## Information supplied
====
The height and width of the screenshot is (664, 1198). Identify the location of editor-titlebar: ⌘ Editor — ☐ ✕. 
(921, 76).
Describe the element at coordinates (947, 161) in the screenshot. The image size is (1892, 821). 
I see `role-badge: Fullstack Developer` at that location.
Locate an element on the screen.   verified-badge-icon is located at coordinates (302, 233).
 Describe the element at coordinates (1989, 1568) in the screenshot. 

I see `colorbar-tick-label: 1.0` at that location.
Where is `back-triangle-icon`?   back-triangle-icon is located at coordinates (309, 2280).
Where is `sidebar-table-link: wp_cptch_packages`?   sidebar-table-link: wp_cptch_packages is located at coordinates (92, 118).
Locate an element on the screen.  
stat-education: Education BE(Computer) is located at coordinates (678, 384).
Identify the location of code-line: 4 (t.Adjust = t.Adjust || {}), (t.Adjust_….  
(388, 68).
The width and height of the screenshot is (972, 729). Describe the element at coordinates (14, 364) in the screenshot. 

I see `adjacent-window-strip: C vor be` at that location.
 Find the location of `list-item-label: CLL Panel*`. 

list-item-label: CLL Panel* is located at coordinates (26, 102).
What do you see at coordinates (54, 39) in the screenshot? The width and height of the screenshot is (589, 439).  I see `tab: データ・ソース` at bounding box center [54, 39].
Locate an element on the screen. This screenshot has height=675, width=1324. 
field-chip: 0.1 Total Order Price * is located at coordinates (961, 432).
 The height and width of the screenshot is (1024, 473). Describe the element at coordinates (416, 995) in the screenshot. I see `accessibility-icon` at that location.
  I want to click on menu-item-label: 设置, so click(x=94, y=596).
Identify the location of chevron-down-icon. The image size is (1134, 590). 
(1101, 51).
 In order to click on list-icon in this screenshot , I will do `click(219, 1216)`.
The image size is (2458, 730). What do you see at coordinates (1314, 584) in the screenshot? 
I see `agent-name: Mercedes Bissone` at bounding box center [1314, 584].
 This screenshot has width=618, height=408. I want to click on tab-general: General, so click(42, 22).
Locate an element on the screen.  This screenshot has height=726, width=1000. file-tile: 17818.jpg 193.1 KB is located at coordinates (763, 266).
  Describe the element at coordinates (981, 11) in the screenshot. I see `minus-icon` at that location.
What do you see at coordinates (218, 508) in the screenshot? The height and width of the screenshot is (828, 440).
====
Could you edit the records above so that "Locate an element on the screen" becomes "Find an element on the screen" everywhere it appears, with nothing else changed?

## Completed task
The height and width of the screenshot is (664, 1198). Identify the location of editor-titlebar: ⌘ Editor — ☐ ✕. 
(921, 76).
Describe the element at coordinates (947, 161) in the screenshot. The image size is (1892, 821). 
I see `role-badge: Fullstack Developer` at that location.
Find an element on the screen.   verified-badge-icon is located at coordinates (302, 233).
 Describe the element at coordinates (1989, 1568) in the screenshot. 

I see `colorbar-tick-label: 1.0` at that location.
Where is `back-triangle-icon`?   back-triangle-icon is located at coordinates (309, 2280).
Where is `sidebar-table-link: wp_cptch_packages`?   sidebar-table-link: wp_cptch_packages is located at coordinates (92, 118).
Find an element on the screen.  
stat-education: Education BE(Computer) is located at coordinates (678, 384).
Identify the location of code-line: 4 (t.Adjust = t.Adjust || {}), (t.Adjust_….  
(388, 68).
The width and height of the screenshot is (972, 729). Describe the element at coordinates (14, 364) in the screenshot. 

I see `adjacent-window-strip: C vor be` at that location.
 Find the location of `list-item-label: CLL Panel*`. 

list-item-label: CLL Panel* is located at coordinates (26, 102).
What do you see at coordinates (54, 39) in the screenshot? The width and height of the screenshot is (589, 439).  I see `tab: データ・ソース` at bounding box center [54, 39].
Find an element on the screen. This screenshot has height=675, width=1324. 
field-chip: 0.1 Total Order Price * is located at coordinates (961, 432).
 The height and width of the screenshot is (1024, 473). Describe the element at coordinates (416, 995) in the screenshot. I see `accessibility-icon` at that location.
  I want to click on menu-item-label: 设置, so click(x=94, y=596).
Identify the location of chevron-down-icon. The image size is (1134, 590). 
(1101, 51).
 In order to click on list-icon in this screenshot , I will do `click(219, 1216)`.
The image size is (2458, 730). What do you see at coordinates (1314, 584) in the screenshot? 
I see `agent-name: Mercedes Bissone` at bounding box center [1314, 584].
 This screenshot has width=618, height=408. I want to click on tab-general: General, so click(42, 22).
Find an element on the screen.  This screenshot has height=726, width=1000. file-tile: 17818.jpg 193.1 KB is located at coordinates (763, 266).
  Describe the element at coordinates (981, 11) in the screenshot. I see `minus-icon` at that location.
What do you see at coordinates (218, 508) in the screenshot? The height and width of the screenshot is (828, 440).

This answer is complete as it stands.